Samsung's various models for the S21 aren't all the same. If the price and physical size didn't clue you in, the spec sheets likely did. And nestled among the list of different named standards and numbers is a curious tidbit that escaped detection on launch day: While the lower-end Galaxy S21 and S21+ support 960 fps super slow motion video (in bursts up to 0.5s), the ostensibly more premium S21 Ultra, with its upgraded cameras, doesn't — or least, it doesn't natively.

If that sounds familiar, that's because last year's S20/S20 Ultra had a similar arrangement.

It's not super straightforward if you aren't familiar with how it all works, but hidden in a footnote in the video recording section of the spec sheet, Samsung illuminates the difference:

"On Galaxy S21 5G and S21+ 5G, users can record approximately 0.5 seconds of video captured at 960 fps with approximately 16 seconds of playback. On Galaxy S21 Ultra 5G, users can record approximately 1 second of video captured at 480 fps and digitally enhance the video to 960 fps with approximately 32 seconds of playback."

Put simply, that means the smaller S21 models can record 960 fps natively, instead of relying on digital interpolation to create the frames between the 480 fps it can record, as with the S21 Ultra. In some cases, the difference probably won't be noticeable, but it gives the smaller models a leg up when it comes to recording slow-motion video.

The distinction is curious. As noted by Android Authority, there isn't a chipset-level difference between phones, and the Snapdragon 888 that these phones share (in the US) should support 960 fps capture at a hardware level.

After publication, Samsung told us that the reason for the S21 Ultra's digitally upscaled slow-mo video has to do with the phone's larger image sensor, which operates at a lower shutter speed when recording video. Rather than artificially limit the smaller phones, which can reach a higher shutter speed, Samsung elected to give them the full 960fps recording capability and use its frame rate conversion tech on the bigger phone, implying that the difference between the two wasn't very perceptible.

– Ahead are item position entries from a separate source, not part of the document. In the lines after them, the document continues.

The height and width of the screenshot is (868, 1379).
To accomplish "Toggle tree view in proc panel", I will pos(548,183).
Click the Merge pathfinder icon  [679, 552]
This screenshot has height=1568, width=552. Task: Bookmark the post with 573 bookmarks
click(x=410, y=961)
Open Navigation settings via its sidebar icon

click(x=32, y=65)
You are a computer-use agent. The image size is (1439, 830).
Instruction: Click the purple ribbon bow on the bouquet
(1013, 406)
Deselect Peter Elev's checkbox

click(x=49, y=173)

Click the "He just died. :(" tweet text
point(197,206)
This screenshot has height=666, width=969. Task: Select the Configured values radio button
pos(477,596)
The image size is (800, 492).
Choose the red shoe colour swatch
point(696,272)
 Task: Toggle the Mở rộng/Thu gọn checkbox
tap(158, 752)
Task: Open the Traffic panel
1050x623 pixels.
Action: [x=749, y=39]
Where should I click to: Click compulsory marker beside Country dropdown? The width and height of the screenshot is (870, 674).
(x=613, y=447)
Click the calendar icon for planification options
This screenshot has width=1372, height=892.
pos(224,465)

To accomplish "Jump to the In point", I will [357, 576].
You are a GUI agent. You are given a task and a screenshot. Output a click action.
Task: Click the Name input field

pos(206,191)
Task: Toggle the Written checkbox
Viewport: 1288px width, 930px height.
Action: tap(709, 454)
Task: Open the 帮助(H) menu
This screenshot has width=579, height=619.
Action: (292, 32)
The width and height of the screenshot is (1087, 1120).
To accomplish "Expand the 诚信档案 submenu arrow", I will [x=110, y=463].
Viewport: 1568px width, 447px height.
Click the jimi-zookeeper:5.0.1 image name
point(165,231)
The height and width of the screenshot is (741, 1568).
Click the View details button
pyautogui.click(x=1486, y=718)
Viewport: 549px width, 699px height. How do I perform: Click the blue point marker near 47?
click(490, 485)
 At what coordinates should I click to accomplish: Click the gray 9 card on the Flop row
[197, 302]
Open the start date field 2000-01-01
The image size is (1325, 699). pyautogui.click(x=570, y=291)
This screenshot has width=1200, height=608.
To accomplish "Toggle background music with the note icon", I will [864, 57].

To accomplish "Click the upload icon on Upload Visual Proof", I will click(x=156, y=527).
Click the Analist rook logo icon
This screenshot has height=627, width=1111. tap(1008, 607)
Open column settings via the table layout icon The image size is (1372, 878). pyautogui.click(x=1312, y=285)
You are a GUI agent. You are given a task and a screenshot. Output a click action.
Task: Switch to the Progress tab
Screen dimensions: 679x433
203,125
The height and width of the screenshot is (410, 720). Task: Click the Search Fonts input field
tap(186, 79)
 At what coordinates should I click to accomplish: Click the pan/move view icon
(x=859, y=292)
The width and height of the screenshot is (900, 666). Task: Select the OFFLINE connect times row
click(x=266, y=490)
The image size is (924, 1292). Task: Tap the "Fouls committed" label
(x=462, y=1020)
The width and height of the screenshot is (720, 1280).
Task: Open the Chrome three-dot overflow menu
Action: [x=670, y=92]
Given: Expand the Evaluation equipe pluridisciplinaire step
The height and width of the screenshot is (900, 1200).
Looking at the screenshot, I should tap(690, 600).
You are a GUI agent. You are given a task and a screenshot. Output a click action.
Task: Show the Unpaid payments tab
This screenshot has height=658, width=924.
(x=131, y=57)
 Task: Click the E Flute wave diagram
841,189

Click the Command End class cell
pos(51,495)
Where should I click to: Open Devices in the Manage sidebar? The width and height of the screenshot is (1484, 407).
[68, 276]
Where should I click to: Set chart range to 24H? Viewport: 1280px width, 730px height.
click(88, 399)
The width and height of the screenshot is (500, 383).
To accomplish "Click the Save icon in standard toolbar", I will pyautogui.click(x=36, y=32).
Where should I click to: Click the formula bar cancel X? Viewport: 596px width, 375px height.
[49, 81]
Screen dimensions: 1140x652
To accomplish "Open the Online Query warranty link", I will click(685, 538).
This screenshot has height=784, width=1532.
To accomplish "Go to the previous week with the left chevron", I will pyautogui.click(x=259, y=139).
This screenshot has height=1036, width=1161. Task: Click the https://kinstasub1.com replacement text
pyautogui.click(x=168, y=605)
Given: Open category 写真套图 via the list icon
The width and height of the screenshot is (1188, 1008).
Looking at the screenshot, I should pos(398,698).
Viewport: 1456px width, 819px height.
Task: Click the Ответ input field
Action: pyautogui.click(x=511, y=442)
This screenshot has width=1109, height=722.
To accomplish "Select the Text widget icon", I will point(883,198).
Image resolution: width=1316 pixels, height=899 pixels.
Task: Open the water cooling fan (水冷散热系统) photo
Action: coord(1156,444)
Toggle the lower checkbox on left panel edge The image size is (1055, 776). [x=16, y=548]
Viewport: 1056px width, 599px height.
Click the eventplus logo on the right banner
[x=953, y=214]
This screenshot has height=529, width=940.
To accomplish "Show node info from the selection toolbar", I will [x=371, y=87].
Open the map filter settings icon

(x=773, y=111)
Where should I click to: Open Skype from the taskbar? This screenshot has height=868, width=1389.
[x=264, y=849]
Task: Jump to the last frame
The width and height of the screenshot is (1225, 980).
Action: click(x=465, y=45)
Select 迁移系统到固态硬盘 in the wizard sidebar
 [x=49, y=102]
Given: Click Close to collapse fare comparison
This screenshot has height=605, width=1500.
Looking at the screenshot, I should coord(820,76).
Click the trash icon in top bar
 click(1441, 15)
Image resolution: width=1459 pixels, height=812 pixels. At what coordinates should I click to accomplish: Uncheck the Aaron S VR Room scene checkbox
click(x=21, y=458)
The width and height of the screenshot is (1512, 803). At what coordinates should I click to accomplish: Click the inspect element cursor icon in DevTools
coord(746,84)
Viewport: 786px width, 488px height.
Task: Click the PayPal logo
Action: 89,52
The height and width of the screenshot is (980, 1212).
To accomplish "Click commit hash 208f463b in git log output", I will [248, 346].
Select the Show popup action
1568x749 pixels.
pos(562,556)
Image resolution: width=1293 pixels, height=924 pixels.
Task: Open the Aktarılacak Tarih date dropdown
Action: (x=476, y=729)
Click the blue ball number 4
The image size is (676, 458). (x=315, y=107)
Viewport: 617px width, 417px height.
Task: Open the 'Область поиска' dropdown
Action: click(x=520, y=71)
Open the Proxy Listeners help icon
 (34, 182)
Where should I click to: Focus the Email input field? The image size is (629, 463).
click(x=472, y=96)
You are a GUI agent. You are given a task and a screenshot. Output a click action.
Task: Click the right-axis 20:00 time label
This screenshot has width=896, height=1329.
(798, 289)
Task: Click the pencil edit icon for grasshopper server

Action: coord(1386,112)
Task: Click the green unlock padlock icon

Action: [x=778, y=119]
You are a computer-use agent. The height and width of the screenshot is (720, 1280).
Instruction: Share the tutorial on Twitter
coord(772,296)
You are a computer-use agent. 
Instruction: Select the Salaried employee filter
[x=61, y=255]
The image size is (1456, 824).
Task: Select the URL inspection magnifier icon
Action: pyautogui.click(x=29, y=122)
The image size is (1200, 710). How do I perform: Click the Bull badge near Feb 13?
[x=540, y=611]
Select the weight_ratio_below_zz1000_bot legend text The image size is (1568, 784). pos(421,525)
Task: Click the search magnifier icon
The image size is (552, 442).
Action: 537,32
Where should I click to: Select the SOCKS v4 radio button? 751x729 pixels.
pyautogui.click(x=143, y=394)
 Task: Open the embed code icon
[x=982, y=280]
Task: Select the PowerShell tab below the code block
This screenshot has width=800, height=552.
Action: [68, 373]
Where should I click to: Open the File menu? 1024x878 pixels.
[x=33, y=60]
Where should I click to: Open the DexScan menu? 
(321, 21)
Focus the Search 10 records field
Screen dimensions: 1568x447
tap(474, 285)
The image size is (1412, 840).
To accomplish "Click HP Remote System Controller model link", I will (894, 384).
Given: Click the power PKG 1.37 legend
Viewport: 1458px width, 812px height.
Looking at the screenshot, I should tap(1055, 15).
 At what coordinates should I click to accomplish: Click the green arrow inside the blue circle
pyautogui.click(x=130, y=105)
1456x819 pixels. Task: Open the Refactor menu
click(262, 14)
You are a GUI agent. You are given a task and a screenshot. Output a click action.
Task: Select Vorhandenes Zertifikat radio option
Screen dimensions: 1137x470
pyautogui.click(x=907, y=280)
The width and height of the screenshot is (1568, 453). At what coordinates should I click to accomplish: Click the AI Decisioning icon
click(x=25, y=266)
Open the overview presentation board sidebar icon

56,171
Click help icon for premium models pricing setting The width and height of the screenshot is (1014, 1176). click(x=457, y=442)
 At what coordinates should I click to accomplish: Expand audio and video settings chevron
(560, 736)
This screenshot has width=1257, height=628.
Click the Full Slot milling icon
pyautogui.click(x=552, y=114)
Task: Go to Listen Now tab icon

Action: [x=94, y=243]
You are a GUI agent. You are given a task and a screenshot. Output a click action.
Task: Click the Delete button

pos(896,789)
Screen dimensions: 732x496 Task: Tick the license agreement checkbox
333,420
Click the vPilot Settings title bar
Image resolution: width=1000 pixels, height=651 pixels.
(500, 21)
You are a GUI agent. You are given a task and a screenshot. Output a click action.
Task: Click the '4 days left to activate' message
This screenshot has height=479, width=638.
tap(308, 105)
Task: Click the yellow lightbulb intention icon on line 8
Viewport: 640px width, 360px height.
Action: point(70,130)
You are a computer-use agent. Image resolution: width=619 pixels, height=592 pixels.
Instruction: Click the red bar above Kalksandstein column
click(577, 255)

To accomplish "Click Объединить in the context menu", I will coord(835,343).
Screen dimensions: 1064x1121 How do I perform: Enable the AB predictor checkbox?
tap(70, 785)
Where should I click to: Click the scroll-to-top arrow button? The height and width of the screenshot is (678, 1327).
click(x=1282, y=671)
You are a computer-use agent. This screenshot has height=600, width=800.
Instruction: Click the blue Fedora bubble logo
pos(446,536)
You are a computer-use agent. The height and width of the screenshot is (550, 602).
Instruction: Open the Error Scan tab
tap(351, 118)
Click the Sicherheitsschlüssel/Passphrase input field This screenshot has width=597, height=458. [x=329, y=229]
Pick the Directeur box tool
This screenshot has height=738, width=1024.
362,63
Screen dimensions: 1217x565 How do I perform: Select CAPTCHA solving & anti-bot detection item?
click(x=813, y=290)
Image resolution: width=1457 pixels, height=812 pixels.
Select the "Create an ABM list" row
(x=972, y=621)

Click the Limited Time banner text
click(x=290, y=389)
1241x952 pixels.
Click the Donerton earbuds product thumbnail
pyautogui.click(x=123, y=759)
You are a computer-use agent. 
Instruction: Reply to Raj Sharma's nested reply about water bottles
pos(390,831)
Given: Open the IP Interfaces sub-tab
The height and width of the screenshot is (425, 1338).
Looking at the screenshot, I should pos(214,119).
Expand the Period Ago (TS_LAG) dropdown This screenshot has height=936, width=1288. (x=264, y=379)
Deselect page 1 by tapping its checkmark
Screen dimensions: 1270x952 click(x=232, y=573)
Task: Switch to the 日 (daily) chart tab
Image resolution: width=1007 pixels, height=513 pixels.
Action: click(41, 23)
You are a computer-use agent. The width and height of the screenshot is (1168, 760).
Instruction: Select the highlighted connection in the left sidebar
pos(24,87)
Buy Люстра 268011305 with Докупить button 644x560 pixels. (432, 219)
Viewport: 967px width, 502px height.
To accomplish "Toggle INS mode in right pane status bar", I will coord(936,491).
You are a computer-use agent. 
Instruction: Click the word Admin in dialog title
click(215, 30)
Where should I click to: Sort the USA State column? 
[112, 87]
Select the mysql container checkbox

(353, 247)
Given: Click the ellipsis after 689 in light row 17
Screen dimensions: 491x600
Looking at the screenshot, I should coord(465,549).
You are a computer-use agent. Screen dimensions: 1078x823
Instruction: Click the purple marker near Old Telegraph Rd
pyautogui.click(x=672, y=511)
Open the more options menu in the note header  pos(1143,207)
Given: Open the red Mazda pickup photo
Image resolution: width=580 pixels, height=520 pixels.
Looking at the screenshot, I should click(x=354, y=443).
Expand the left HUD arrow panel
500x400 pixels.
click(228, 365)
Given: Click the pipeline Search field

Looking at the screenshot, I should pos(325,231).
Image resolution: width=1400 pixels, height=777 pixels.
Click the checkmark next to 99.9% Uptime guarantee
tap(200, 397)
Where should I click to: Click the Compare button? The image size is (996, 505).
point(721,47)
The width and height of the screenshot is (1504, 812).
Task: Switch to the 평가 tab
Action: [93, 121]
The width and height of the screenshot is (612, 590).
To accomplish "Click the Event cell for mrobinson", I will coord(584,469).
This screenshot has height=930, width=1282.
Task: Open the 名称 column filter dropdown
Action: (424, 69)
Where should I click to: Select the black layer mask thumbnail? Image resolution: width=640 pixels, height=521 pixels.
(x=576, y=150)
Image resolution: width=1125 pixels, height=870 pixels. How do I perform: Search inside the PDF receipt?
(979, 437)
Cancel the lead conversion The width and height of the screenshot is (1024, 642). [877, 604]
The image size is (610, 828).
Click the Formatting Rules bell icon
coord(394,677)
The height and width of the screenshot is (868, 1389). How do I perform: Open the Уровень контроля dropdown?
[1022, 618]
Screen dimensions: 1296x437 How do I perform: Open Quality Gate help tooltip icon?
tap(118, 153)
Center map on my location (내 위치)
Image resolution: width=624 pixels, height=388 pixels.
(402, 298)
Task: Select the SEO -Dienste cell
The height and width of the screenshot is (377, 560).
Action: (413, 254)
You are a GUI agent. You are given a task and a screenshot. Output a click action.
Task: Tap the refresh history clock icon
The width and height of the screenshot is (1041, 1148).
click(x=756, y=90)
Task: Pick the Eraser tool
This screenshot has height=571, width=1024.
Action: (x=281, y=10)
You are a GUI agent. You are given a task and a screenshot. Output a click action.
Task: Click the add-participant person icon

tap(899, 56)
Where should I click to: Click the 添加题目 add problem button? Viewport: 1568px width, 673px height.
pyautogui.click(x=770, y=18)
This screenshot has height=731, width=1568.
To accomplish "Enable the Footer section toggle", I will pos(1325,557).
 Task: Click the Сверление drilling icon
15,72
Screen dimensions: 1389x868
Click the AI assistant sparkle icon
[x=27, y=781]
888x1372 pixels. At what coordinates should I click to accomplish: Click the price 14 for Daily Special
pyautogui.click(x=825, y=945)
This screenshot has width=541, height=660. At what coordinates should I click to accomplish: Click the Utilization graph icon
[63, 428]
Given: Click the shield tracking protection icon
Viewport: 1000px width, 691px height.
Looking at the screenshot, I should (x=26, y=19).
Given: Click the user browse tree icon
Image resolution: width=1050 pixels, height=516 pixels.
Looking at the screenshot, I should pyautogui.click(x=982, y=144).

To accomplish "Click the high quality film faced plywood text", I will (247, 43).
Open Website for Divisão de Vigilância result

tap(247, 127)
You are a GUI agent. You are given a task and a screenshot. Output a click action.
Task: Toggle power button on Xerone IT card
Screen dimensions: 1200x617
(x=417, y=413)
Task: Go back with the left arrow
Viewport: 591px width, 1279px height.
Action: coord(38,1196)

I know this sounds like an odd explanation, but so far as we can tell, it's legit. This DP Review article detailing the difference between shutter types claims that the performance of electronic shutters (as you'd have with smartphone video), can be affected by not just pixel count, but pixel/sensor size, and the S21 Ultra does have a bigger primary sensor with a very high pixel count compared to the smaller S21 and S21+.

If you plan on using the feature, it might be a good idea to keep this distinction in mind when choosing a model. Though the "digitally enhanced" 960 fps is probably enough, slo-mo aficionados may be better served by the cheaper model.

Samsung has provided us with more details regarding the slow-motion video on the S21 Ultra, and confirmed that the larger sensor in the bigger phone is responsible for the difference in performance. Our coverage has been updated with these details.